Sucede alguna vez que llega a puerto
el barco que no debe,
ese barco
cuya hoja de ruta no era otra
que hundirse bajo en el aire de marzo y ni los gatos
que vigilan la noche se dan cuenta
de qué va disfrazado el irlandés
que mira desde el puente.
Y sucede que en más de una ocasión hemos tomado
ese barco indebido y en un puerto indebido
y a la hora del mundo en que los muertos
se incendian al caer,
sin preguntar su rumbo
ni a qué dioses anónimos tendríamos que adorar.

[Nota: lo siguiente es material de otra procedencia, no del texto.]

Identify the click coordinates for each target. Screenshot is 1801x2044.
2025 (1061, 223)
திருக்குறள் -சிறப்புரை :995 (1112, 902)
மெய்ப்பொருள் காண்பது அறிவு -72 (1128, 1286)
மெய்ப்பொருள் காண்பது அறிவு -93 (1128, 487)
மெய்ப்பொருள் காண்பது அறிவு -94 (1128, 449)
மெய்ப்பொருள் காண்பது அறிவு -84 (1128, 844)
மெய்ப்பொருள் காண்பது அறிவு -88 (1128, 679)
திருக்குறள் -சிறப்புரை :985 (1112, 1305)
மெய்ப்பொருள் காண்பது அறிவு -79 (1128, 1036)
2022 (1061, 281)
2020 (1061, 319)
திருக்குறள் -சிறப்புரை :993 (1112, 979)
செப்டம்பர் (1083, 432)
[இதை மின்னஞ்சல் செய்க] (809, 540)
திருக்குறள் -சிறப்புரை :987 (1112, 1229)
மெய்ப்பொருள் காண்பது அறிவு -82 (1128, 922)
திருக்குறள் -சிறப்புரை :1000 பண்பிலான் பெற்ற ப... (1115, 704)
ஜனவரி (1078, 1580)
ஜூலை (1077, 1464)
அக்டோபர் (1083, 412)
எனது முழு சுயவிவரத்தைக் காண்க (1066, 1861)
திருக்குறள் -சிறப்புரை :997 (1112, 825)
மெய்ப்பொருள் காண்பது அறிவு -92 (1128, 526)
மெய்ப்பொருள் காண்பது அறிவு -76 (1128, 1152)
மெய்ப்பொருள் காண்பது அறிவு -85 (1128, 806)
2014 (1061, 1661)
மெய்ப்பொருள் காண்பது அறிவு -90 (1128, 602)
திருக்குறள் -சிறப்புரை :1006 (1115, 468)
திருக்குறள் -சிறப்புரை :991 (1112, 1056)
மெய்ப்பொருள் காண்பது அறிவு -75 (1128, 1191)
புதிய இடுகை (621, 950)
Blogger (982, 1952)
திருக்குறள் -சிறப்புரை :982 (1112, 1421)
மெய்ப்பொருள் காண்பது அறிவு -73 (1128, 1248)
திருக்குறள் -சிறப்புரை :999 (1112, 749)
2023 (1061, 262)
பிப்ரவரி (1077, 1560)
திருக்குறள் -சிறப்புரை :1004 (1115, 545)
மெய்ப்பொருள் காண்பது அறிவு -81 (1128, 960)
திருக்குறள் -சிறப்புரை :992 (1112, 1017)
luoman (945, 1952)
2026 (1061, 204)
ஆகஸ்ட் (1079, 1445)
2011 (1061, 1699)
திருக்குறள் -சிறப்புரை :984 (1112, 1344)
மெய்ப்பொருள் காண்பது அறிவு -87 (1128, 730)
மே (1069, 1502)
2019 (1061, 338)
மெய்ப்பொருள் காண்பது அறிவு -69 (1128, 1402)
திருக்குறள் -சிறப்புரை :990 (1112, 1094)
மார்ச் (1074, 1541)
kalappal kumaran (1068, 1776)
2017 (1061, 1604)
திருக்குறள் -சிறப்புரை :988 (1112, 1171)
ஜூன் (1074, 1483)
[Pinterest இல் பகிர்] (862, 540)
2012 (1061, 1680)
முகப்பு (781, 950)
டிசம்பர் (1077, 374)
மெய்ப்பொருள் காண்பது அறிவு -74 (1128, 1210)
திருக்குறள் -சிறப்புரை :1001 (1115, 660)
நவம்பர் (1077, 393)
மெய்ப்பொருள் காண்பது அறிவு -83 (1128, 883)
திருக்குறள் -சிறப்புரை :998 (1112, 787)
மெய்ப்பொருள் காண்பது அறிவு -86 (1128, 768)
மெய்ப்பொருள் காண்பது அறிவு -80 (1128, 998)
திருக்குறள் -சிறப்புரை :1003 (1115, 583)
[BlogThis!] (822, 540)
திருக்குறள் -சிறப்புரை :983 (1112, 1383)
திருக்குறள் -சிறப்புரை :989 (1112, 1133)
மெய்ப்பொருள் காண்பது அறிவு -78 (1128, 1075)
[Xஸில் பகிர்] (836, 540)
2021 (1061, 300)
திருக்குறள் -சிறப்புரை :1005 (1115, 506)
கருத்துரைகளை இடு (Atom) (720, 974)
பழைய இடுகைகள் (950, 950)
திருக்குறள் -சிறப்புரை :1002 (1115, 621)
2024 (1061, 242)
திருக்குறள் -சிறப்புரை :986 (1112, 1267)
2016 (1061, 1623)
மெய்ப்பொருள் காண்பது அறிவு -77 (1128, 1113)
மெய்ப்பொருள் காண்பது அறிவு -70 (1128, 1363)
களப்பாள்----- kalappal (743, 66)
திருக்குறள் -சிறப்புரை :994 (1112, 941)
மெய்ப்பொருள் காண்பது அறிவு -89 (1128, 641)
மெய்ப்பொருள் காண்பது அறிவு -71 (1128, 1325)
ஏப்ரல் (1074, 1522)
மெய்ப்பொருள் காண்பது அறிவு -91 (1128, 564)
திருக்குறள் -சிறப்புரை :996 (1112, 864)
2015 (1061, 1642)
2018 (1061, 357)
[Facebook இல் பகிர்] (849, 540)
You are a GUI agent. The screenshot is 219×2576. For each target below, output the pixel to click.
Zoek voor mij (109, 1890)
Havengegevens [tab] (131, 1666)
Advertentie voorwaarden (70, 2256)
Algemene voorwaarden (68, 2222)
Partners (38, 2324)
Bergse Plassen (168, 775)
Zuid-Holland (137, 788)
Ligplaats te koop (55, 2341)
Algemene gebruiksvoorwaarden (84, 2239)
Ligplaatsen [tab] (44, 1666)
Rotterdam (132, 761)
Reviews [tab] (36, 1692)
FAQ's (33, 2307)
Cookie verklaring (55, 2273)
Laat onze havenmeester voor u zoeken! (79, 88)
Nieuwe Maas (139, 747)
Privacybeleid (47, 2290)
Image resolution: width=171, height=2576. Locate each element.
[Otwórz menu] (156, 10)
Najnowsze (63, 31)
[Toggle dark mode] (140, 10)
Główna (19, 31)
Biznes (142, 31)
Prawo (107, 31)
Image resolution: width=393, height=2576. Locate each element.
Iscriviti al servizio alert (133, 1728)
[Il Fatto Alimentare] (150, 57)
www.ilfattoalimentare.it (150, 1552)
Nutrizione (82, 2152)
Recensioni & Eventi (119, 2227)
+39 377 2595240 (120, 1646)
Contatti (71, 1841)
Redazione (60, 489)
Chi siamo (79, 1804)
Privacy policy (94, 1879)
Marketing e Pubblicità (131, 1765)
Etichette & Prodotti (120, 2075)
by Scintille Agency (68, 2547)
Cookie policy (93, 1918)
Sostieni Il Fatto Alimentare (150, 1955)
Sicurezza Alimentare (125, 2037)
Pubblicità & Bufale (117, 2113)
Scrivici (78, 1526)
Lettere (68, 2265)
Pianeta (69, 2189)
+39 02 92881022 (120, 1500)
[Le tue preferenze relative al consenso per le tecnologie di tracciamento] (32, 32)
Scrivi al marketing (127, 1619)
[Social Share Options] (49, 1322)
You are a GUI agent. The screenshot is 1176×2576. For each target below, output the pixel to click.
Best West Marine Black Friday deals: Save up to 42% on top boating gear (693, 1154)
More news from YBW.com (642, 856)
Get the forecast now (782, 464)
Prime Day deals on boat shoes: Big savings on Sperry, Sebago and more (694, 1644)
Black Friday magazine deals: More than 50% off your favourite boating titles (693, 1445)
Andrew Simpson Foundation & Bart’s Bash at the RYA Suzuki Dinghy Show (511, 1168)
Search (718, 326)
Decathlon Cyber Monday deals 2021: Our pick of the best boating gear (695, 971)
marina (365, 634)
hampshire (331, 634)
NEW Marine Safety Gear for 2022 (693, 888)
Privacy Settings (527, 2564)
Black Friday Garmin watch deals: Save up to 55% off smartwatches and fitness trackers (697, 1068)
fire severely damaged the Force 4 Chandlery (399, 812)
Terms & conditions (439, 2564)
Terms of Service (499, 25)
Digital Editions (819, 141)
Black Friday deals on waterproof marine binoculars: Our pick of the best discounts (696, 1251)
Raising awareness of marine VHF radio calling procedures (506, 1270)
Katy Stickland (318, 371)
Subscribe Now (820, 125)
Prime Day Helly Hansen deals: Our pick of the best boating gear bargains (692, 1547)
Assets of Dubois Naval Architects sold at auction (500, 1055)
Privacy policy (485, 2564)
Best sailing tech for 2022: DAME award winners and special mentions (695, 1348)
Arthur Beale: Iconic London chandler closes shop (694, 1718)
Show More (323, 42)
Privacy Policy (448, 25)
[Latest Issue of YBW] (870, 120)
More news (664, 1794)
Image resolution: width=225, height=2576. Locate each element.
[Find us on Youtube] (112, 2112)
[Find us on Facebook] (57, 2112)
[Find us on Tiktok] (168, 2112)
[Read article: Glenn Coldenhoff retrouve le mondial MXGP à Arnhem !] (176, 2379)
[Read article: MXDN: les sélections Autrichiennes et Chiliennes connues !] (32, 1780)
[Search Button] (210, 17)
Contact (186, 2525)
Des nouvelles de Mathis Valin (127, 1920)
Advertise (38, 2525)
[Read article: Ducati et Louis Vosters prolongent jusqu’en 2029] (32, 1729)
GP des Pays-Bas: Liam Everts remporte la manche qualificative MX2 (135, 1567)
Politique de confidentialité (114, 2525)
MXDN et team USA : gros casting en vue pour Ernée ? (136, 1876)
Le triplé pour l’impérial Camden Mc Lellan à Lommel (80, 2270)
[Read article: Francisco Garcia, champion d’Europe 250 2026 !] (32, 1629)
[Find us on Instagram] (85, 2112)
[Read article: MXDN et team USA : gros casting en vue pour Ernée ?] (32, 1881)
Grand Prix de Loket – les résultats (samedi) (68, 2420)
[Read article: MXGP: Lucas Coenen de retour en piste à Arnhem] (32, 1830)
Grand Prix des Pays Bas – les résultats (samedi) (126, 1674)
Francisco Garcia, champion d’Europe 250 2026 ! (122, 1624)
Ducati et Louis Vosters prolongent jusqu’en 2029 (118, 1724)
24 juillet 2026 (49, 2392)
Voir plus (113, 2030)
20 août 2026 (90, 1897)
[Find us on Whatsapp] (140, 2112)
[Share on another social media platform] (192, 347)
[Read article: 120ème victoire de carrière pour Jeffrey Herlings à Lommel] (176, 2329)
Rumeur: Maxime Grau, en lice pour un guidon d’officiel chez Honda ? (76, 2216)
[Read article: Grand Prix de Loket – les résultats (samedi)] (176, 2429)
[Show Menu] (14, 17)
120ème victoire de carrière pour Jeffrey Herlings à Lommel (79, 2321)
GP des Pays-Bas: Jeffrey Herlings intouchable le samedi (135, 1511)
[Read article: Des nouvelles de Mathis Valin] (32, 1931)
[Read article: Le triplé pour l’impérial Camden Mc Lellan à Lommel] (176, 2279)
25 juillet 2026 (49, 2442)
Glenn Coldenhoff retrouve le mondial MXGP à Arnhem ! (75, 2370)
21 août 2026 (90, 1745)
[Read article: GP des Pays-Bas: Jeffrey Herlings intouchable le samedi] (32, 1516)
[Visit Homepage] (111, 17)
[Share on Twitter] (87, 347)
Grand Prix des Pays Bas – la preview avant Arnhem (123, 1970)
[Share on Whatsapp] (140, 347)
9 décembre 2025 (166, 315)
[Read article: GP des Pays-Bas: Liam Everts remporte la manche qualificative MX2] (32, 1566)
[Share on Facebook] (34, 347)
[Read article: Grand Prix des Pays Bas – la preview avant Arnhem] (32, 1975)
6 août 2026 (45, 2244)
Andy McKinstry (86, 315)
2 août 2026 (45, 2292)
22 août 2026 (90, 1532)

Y ya no es solamente que tengamos
que averiguar a oscuras nuestra infancia,
ya no es que las mañanas
naveguen hacia el sol con la evidencia
fuera del diccionario:
ni siquiera sabemos de qué cielo venimos
ni en qué zona del cuerpo se halla el pubis
o qué verdad se oculta en el osario,
ignoramos, incluso,
si en este mismo instante
las bandadas de pájaros que vemos es que vienen
a sentarse a la mesa con nosotros
y celebrar un tiempo que no es nuestro
o es que quieren
sonsacarnos qué somos,
quiénes somos
y por qué no tenemos
unos padres iguales a otros padres,
un hermano menor y un nombre verdadero.